*What to produce*
Where a line holds the word "educação", copy that line from the data below.

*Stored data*
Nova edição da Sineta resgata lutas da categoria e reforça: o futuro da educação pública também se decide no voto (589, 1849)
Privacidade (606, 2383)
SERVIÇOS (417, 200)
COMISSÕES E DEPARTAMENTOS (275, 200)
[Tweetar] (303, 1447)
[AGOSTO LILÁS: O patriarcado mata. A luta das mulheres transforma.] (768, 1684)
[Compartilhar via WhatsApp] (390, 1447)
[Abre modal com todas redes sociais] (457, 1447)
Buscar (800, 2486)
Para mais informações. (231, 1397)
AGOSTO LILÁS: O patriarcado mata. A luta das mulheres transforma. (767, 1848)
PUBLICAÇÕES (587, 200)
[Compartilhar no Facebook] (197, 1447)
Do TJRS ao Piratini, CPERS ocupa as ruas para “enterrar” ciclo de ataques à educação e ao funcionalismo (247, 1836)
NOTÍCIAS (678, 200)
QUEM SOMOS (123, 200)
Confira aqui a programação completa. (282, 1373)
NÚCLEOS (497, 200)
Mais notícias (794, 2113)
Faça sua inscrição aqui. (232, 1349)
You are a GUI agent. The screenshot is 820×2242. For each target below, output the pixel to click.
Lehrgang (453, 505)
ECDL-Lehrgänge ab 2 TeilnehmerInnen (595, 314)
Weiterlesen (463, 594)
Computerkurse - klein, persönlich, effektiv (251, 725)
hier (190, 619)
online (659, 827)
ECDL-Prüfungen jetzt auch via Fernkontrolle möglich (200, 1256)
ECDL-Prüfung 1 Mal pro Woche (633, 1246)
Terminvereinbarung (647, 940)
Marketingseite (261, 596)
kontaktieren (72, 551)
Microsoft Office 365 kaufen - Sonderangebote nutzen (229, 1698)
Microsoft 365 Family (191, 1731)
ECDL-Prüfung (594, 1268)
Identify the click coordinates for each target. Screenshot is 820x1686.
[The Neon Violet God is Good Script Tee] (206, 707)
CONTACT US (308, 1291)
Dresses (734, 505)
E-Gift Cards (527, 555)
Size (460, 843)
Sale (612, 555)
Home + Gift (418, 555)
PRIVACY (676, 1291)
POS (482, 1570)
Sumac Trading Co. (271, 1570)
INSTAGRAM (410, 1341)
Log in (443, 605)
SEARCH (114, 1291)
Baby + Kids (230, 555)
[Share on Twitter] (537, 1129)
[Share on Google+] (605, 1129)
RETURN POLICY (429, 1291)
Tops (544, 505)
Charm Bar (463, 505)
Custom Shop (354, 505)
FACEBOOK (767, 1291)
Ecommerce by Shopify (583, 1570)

*Response area*
Nova edição da Sineta resgata lutas da categoria e reforça: o futuro da educação pública também se decide no voto (589, 1849)
Do TJRS ao Piratini, CPERS ocupa as ruas para “enterrar” ciclo de ataques à educação e ao funcionalismo (247, 1836)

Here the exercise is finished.